Gradient-based optimizers work only when the problem is formulated as a differentiable function. For your case, you only have a set of constraints, not a function. So, a population-based optimizer like the genetic algorithm is a good choice. If you search about this topic, I am sure you would find something about scheduling using GA.

Overdrivr commented 9 months ago

Hi @ahmedfgad, thanks for your reply! I tried already to mess around with the on_parents() hook, but I could not find where the selected parents where stored on the GA instance (to be able to replace them by my own). Could you point me in the right direction ?

ahmedfgad commented 9 months ago

It is straightforward.

on_parents() accepts:

The pygad.GA instance. Use it to retrieve whatever you want from the GA.
The parents.

You only need to edit the second argument. After you finish, you have to return:

The selected parents.
The parents' indices. Such indices are usable only if the parents are selected from the population as they are. In your case, you will change the parents and so you can set the indices to anything.

This is an example. It changes all the parents to [999, 999, 999, 999, 999, 999]. The indices are set to zeros. If you run the code, the fitness plot will be just a single line. This is because the new static parents kills the evolution.

import pygad
import numpy

function_inputs = [4,-2,3.5,5,-11,-4.7] # Function inputs.
desired_output = 44 # Function output.

def fitness_func(ga_instance, solution, solution_idx):
    output = numpy.sum(solution*function_inputs)
    fitness = 1.0 / (numpy.abs(output - desired_output) + 0.000001)
    return fitness

last_fitness = 0
def on_parents(ga_instance, parents):
    for idx in range(parents.shape[0]):
        parents[idx, :] = [999]*parents.shape[1]
    indices = [0]*parents.shape[0]
    return parents, indices

ga_instance = pygad.GA(num_generations=20,
                       num_parents_mating=5,
                       sol_per_pop=10,
                       num_genes=len(function_inputs),
                       fitness_func=fitness_func,
                       on_parents=on_parents,
                       suppress_warnings=True)

ga_instance.run()

ga_instance.plot_fitness()

Overdrivr commented 7 months ago

Thanks @ahmedfgad , much clearer ! One last question, couldn't find this documented anywhere, in your example you're forcing all returned indices to zero. What's the impact of this ? Should I expect to need to return something else in a more realistic situation ?

ahmedfgad commented 7 months ago

The above code works well only if you set both of these parameters to 0:

keep_elitism=0
keep_parents=0

If at least one parameter is non-zero, then you are right. The code should not use zero as the index for all the new parents. Let me explain how this would be solved easily.
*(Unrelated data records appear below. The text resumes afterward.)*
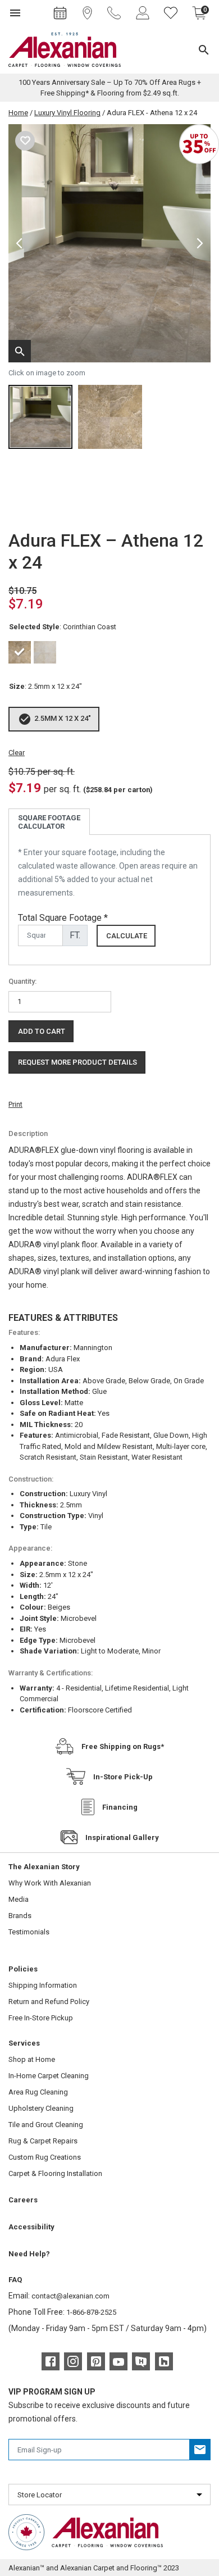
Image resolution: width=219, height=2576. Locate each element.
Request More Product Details (77, 1062)
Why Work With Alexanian (49, 1883)
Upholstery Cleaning (41, 2108)
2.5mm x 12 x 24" (62, 718)
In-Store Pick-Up (123, 1777)
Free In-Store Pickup (40, 2018)
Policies (23, 1969)
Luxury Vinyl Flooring (67, 112)
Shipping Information (42, 1985)
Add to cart (41, 1031)
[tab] (49, 821)
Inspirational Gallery (122, 1837)
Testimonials (28, 1932)
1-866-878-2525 (91, 2312)
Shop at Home (31, 2059)
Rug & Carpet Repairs (42, 2141)
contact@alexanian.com (70, 2296)
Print (15, 1104)
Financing (120, 1807)
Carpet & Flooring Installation (55, 2173)
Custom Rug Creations (44, 2157)
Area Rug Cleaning (38, 2092)
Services (24, 2043)
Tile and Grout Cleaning (45, 2124)
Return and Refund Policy (48, 2001)
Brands (19, 1915)
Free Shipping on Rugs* (122, 1746)
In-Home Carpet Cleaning (48, 2075)
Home (18, 112)
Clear (16, 752)
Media (18, 1899)
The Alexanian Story (44, 1866)
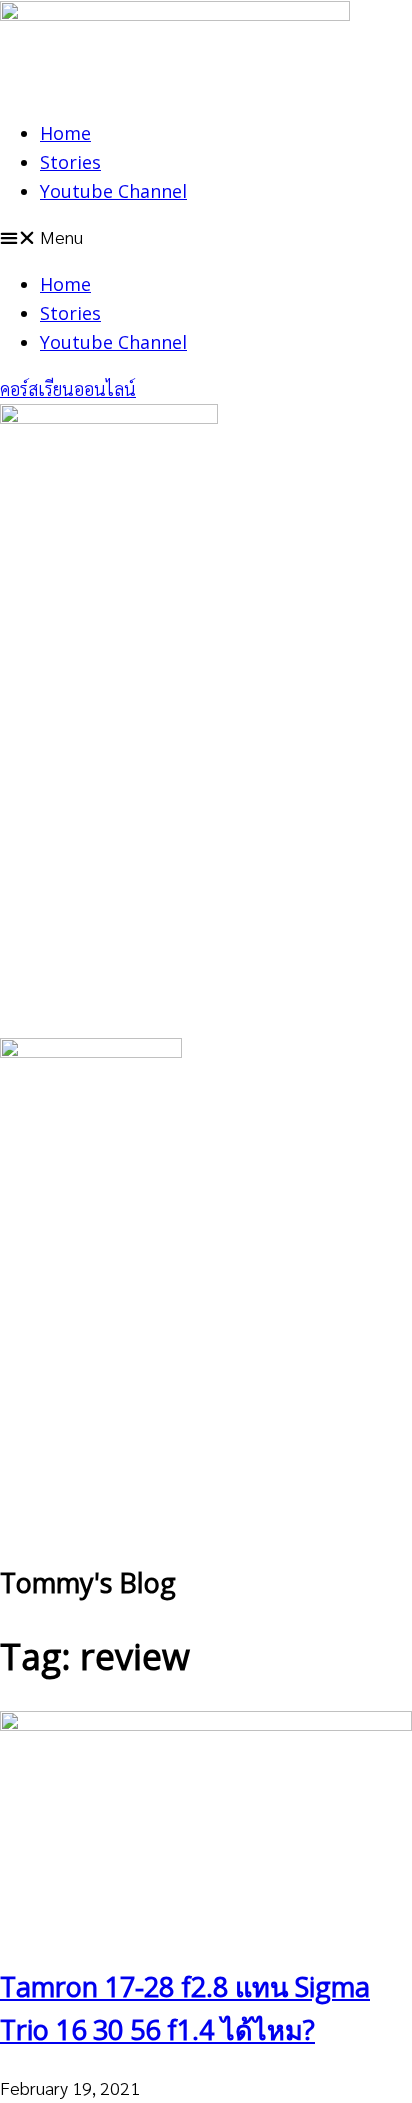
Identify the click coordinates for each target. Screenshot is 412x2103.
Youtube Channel (113, 191)
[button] (206, 237)
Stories (70, 162)
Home (65, 133)
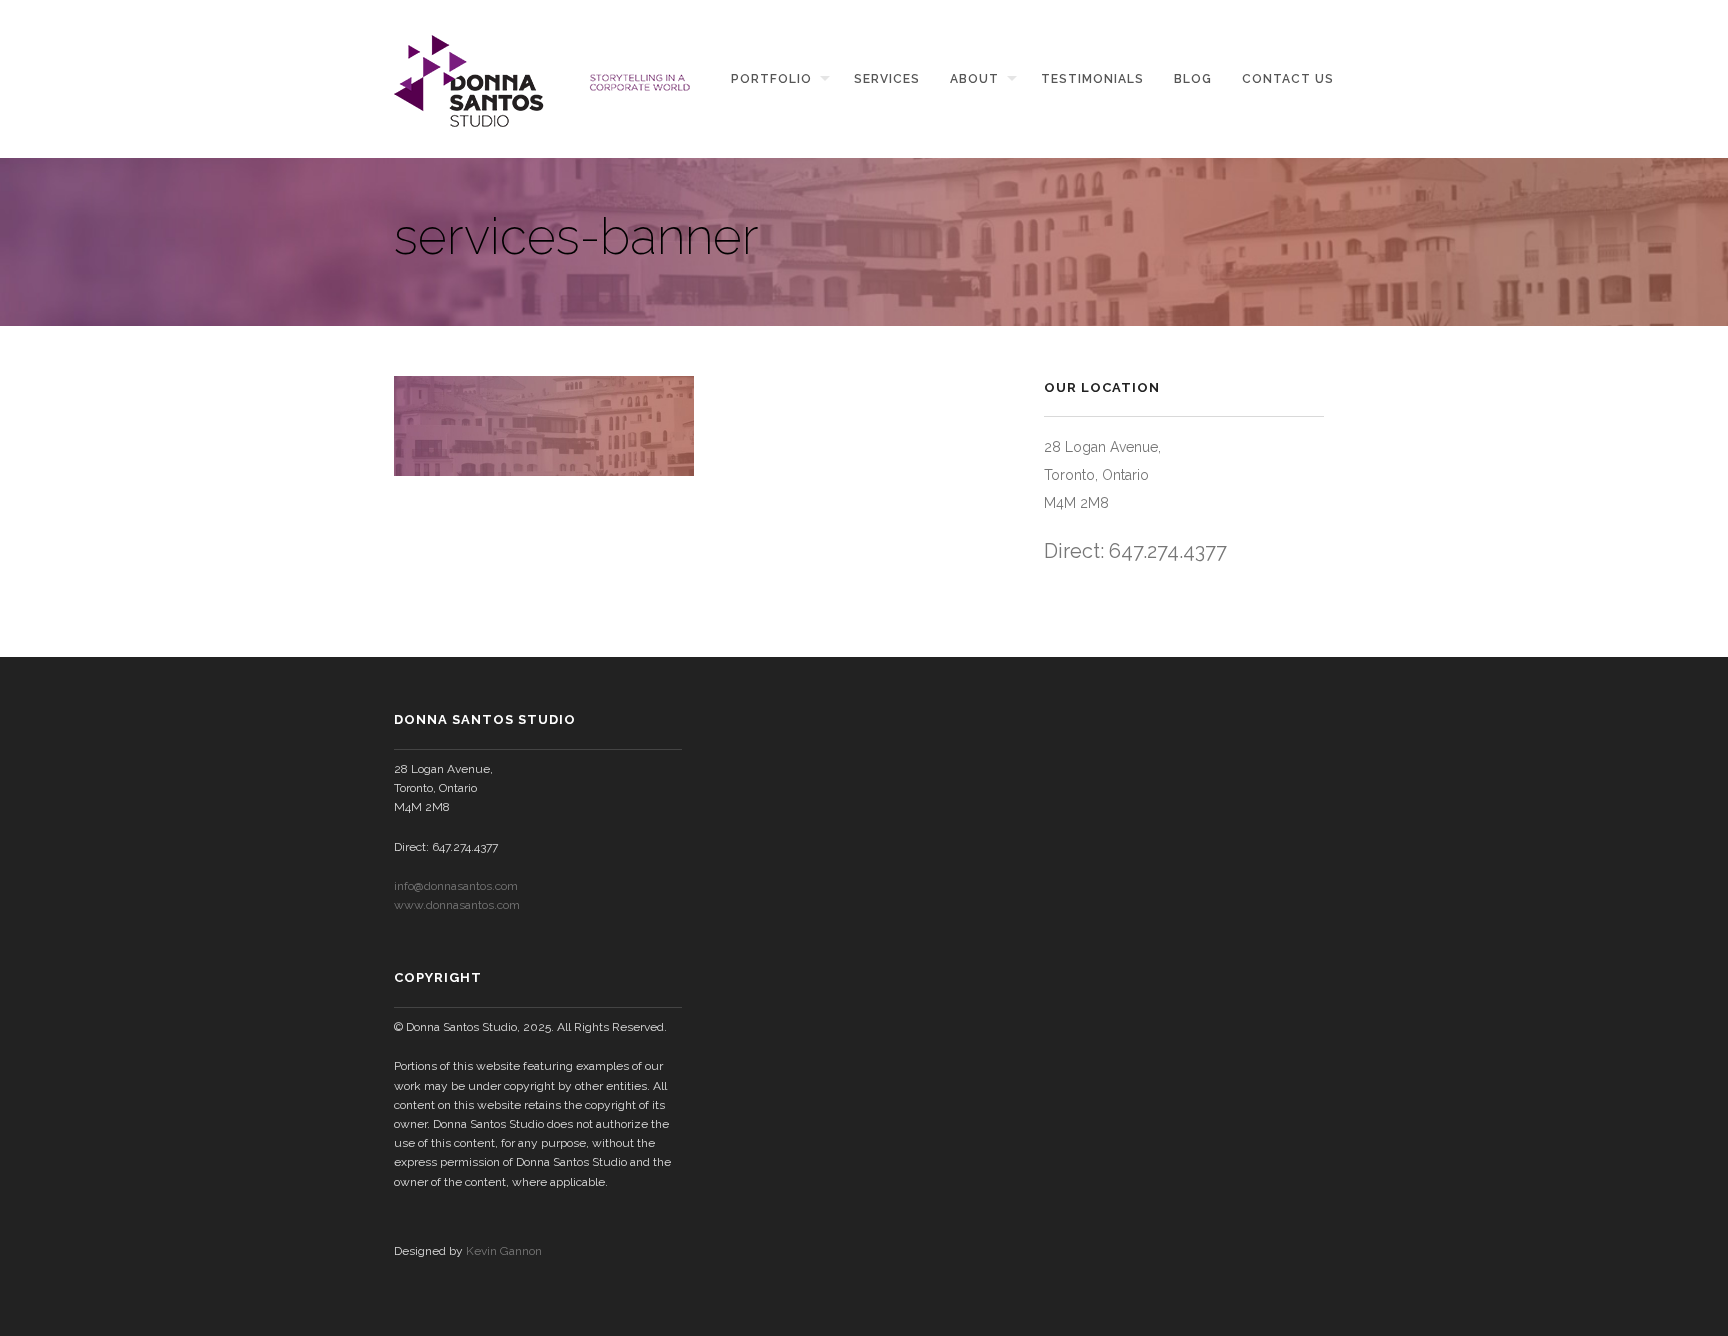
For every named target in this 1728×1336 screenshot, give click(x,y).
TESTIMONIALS (1092, 79)
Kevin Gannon (504, 1251)
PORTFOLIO (771, 79)
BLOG (1193, 79)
To be at the safe side, you should update the following attributes according to the new parents:

last_generation_parents_as_list: This is a list of the parents of the last generation. You should update this list according to the list of new parents. Its dtype must be list.
last_generation_parents_indices: The indices of the parents. The parents indices usually start from 0. So, if you have 4 parents then the indices start from 0 to 3.
last_generation_elitism_as_list: This is a list of the elitism (best solutions) of the last generation. You should update this list if any new parent is better than the current elitism. Its dtype must be list.
last_generation_elitism_indices: The indices of the elitism.
previous_generation_fitness: This is a list of fitness values that should be updated according to the fitness values of the new parents.

This way you will 100% sure that the new parents will have no impact on the algorithm.